Receia que a ideia subjacente de autonomia económica (a França prefere o termo
“soberania”) se traduza numa política industrial que privilegie a promoção de
“gigantes económicos” europeus para desafiar os “gigantes económicos”
americanos e chineses, que beneficiaria sobretudo as grandes economias e as
mais fortes.
Prefere a
diversificação das cadeias de valor ao proteccionismo. Daí a importância que
atribui à cimeira com a Índia, prevista para Maio, no Porto. Há um vasto campo
para a cooperação económica e tecnológica com o outro gigante asiático que é
uma democracia. Mas há também a oportunidade de contrabalançar o peso da China
na região do Indo-Pacífico – um interesse que pode ser comum às duas partes e
que vai ao encontro do interesse americano.
Na gestão da
agenda externa, o governo tem uma vantagem: Portugal é simultaneamente
europeísta e atlantista.
Biden virá à
Europa. Será bem-recebido?
Joe Biden toma
posse como o 46.º Presidente dos Estados Unidos no dia 20 de Janeiro. Tem uma
pesada agenda doméstica para consertar o que Trump destruiu. A relação
transatlântica regressará à normalidade que se espera entre aliados
permanentes. Os líderes europeus aprovaram na última cimeira uma proposta da
Comissão para o relançamento da aliança. Haverá provavelmente durante os primeiros
seis meses uma visita de Biden à Europa, seja por causa da NATO, seja para a
cimeira do G7 em Junho, que incluirá um encontro com os líderes da União em
Bruxelas.
A China estará no
centro de uma nova agenda transatlântica porque representa o maior desafio
estratégico que os Estados Unidos enfrentam. Bruxelas propôs a abertura de um
novo “diálogo sobre a China”, que permitirá “criar os mecanismos para defender
os interesses comuns e gerir as diferenças”. Nada disto faria supor que a
presidência alemã quisesse concluir rapidamente com a China um acordo sobre
investimento a menos de um mês de Biden entrar em funções.
O interesse de
Pequim é óbvio, dispondo-se a fazer cedências que levou sete anos a regatear. O
acordo ainda levanta muitas dúvidas em matéria de proibição do “trabalho
forçado” (como o que a China pratica com a minoria uigure de Xinjiang).

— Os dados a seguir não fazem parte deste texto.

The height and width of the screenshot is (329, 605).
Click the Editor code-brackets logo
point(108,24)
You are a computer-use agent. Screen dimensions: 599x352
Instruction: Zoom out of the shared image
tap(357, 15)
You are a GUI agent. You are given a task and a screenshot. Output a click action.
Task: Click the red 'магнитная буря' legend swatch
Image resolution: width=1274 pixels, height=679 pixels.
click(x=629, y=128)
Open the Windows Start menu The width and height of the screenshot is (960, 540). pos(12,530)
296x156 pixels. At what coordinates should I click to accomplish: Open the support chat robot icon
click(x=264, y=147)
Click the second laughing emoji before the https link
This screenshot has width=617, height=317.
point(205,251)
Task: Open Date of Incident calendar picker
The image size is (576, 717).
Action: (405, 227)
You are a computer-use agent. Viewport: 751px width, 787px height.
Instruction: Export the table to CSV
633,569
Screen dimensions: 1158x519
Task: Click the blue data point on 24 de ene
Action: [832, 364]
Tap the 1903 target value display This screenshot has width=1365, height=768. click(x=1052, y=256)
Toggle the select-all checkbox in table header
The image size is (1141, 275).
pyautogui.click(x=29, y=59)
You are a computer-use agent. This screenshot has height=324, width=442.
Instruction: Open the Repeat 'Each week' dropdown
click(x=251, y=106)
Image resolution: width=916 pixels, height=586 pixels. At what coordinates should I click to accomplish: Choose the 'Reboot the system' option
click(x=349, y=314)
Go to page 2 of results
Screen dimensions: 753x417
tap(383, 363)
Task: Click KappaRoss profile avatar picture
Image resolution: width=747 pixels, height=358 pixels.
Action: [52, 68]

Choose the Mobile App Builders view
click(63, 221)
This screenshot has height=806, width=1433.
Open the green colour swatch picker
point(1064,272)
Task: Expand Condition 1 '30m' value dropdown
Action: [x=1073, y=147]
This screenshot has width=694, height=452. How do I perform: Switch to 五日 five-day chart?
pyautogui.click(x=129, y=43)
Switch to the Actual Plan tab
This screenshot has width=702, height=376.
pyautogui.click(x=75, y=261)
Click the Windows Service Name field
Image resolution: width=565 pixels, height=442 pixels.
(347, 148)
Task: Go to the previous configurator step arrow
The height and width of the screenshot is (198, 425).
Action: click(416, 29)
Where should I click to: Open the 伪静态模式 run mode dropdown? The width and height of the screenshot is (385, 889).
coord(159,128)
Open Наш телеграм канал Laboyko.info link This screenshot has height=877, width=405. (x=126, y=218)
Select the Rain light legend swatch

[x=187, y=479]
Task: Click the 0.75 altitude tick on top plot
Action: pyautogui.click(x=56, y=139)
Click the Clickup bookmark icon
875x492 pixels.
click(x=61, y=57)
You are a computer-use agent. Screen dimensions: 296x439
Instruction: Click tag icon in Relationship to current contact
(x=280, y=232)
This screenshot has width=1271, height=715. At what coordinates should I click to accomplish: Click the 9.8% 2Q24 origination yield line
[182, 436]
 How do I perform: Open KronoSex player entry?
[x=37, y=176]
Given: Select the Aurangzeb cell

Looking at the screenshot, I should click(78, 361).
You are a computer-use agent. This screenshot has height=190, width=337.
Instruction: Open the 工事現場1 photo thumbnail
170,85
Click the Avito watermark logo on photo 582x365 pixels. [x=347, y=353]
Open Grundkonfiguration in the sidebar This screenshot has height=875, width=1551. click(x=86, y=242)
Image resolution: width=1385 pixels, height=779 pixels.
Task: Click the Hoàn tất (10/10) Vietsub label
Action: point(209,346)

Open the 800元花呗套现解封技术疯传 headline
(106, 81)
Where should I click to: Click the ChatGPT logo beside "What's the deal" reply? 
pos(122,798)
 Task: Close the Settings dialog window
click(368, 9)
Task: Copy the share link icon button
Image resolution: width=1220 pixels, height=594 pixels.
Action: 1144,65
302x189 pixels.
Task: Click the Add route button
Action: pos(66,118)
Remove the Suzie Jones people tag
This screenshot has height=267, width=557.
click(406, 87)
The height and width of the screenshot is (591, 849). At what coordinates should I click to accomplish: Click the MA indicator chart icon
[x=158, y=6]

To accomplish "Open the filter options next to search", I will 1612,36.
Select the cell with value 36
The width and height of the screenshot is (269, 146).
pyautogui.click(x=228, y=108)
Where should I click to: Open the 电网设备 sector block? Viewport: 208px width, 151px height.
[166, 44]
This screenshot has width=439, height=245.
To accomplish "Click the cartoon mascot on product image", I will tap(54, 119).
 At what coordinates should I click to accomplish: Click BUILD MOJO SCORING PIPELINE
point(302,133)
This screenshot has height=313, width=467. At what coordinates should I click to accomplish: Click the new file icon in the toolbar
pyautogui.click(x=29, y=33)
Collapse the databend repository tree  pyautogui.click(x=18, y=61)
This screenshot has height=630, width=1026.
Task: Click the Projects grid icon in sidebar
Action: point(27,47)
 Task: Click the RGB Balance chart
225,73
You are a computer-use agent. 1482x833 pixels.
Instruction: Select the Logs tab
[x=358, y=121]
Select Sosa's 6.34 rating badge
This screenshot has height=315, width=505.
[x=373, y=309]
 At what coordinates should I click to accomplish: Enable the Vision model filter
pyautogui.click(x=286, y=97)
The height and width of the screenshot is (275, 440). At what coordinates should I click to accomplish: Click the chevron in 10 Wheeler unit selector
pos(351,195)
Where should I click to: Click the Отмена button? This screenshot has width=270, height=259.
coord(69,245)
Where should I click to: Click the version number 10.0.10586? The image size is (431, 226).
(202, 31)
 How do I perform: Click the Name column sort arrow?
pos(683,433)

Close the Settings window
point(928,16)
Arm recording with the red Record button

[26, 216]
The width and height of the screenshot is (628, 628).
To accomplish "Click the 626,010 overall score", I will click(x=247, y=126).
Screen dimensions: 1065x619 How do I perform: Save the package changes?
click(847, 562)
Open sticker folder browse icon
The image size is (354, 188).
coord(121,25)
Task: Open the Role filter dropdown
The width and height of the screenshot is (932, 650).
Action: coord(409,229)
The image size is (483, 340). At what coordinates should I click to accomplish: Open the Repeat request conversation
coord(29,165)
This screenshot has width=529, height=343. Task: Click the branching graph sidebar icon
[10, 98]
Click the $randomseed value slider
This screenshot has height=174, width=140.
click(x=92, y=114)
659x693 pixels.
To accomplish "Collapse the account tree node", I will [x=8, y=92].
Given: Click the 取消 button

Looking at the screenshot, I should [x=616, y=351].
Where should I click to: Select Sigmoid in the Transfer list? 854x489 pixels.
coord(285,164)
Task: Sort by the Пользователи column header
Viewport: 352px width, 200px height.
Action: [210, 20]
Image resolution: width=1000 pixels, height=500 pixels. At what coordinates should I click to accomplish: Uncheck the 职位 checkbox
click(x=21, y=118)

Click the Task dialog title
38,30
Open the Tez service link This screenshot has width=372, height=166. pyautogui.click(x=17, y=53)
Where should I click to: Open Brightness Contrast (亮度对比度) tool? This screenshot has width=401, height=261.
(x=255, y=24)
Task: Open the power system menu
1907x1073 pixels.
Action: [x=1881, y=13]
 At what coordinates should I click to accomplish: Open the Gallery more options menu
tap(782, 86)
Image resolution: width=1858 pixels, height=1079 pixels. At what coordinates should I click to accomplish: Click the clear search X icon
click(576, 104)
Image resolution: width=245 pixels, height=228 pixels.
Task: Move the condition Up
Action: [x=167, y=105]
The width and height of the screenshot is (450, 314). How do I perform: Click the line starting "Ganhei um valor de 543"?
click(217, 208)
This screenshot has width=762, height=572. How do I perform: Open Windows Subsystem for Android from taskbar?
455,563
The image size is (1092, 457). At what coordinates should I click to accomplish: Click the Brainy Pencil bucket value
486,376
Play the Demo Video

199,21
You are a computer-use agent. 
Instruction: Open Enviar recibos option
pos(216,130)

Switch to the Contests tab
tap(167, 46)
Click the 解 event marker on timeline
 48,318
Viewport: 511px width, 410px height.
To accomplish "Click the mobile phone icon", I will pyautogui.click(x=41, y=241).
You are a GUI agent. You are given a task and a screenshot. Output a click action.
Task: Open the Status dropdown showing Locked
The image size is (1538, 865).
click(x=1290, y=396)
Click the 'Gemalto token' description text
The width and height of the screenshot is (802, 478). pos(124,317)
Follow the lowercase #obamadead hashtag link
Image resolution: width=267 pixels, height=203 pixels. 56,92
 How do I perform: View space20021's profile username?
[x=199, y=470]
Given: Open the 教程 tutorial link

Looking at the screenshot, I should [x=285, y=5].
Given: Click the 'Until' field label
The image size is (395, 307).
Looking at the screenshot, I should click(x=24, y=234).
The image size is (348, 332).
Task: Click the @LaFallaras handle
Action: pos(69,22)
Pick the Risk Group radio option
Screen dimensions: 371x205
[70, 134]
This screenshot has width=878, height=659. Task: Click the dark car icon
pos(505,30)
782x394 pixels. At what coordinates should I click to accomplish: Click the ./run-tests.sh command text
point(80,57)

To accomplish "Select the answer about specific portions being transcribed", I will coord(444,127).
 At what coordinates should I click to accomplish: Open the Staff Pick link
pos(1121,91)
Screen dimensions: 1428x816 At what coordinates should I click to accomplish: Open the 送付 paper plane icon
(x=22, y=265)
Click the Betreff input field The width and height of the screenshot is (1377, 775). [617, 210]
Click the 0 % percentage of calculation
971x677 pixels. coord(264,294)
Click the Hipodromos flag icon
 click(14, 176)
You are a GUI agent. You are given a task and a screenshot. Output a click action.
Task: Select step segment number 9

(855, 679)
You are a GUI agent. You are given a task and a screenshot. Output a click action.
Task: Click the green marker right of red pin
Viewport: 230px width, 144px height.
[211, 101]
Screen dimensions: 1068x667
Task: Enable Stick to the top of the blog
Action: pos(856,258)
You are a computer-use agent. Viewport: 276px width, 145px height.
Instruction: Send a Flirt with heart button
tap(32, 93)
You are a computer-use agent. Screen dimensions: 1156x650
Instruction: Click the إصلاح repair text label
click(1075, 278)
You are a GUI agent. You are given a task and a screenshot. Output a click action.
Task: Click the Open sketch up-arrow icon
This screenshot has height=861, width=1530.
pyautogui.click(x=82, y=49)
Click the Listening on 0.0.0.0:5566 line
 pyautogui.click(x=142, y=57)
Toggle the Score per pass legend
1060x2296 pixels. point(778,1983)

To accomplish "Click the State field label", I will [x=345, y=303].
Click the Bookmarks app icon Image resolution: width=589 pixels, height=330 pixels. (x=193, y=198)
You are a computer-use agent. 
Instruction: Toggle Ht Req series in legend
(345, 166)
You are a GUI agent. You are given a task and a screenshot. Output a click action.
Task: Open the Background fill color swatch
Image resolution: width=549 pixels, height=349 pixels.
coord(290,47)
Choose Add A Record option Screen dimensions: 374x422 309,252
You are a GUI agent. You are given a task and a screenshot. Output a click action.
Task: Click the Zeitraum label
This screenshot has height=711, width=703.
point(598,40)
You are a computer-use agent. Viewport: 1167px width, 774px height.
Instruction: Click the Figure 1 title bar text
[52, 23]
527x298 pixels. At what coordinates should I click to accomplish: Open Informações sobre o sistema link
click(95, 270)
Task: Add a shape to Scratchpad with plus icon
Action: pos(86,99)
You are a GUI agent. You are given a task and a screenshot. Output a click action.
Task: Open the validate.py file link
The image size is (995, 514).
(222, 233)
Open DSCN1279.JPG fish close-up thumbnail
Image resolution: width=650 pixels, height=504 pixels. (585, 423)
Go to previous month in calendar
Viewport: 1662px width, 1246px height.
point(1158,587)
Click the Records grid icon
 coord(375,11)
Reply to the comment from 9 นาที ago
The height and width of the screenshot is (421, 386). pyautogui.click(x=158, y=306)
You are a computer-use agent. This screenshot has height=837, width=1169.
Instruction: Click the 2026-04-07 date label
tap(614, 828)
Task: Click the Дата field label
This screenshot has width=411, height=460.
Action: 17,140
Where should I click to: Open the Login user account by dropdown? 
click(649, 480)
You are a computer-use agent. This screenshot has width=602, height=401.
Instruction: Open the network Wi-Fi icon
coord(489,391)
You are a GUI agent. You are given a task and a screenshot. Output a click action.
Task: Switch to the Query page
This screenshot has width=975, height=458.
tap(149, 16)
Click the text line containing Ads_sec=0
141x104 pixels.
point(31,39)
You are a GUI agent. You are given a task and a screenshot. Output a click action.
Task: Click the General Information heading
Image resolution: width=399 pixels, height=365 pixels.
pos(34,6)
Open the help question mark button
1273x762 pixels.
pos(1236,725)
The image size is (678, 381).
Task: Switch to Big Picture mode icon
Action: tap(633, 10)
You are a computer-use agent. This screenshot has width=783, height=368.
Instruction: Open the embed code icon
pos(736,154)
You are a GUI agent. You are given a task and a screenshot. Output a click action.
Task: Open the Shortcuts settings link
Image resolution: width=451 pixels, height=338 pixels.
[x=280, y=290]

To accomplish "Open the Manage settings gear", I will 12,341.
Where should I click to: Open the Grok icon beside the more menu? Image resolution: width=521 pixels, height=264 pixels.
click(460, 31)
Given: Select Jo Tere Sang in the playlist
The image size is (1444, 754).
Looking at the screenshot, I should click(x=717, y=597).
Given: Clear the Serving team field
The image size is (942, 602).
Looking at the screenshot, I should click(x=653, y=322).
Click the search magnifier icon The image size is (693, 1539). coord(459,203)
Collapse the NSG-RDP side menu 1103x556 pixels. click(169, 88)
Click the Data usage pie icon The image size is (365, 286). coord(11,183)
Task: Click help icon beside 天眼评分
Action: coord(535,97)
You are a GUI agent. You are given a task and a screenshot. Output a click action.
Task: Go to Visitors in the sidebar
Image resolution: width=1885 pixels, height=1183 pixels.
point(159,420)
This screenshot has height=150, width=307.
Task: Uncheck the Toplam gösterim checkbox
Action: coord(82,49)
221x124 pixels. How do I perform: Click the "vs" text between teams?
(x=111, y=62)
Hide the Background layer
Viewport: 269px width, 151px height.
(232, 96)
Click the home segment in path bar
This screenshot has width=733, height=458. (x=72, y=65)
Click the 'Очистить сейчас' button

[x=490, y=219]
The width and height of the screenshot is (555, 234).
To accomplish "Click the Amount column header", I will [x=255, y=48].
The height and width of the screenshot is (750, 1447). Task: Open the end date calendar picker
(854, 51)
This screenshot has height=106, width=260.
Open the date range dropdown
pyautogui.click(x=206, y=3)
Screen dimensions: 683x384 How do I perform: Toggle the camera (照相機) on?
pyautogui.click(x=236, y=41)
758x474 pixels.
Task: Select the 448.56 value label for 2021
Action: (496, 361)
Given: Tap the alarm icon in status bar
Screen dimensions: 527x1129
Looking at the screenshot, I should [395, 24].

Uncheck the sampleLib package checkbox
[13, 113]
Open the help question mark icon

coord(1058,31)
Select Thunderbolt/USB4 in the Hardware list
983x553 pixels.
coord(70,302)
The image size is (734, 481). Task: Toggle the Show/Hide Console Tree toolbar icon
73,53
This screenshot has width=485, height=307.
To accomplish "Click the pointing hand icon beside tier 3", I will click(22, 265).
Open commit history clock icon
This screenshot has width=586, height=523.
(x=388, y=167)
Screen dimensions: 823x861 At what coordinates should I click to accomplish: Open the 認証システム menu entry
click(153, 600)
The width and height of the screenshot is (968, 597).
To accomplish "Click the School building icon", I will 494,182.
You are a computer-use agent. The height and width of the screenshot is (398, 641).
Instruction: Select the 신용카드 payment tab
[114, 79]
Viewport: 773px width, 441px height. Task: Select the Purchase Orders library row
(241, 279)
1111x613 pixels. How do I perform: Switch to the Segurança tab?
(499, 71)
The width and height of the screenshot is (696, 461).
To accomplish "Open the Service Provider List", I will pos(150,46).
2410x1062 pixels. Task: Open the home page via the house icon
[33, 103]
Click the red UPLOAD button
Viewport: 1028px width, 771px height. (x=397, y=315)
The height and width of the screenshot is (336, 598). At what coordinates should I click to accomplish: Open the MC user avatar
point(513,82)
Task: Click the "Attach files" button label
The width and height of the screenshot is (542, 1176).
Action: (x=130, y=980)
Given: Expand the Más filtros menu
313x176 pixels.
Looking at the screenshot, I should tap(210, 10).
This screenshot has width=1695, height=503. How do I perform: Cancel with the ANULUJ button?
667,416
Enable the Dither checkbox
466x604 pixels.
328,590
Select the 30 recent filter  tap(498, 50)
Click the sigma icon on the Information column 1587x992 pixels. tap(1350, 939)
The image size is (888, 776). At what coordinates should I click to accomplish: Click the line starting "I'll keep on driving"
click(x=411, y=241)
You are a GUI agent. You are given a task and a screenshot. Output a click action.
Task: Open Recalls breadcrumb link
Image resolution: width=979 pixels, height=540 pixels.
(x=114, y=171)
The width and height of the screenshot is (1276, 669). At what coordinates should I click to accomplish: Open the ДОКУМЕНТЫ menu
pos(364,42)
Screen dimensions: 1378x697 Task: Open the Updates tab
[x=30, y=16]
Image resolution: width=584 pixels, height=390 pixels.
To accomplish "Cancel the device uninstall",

Sucedem-se as prisões em Hong Kong. A equipa de Biden fez saber publicamente
que teria preferido uma coordenação prévia. “Um tal acordo, quando se abre uma
nova oportunidade para a relação transatlântica e no preciso momento da tomada
de posse de Biden, só poderia ser um sinal errado”, escreveu no PÚBLICO Nuno
Severiano Teixeira.
A Europa terá um
dia de saber onde quer estar. A tentação da “terceira força” não a levará muito
longe. Sozinha, não tem força - nem económica, nem miliar, nem tecnológica –
para competir ao mesmo nível.
As armadilhas do
futuro
“As grandes
crises têm grandes consequências, habitualmente imprevisíveis”, lembra Francis
Fukuyama no seu ensaio sobre A pandemia e a ordem política, publicado na
Foreign Affairs. Foi assim na Grande Depressão, que levou à ascensão do
fascismo na Europa, mas também ao New Deal, permitindo à América viver nas
décadas seguintes um dos períodos mais extraordinários da sua história. Foi
assim com a crise financeira de 2008 e a Grande Recessão, com a ascensão dos
populismos nos dois lados do Atlântico. É assim agora, numa crise que atingiu
toda a humanidade, que se abateu com particular violência nos países mais ricos
do planeta, que provocou uma “grande paralisia” traduzida numa queda do PIB
nunca antes registada a não ser em tempos de guerra. Que desgastou quase até ao
limite o prestígio da América. A Europa vê-se rodeada de instabilidade e de
conflitos por todos os lados.
As suas
consequências a mais longo prazo são ainda imprevisíveis.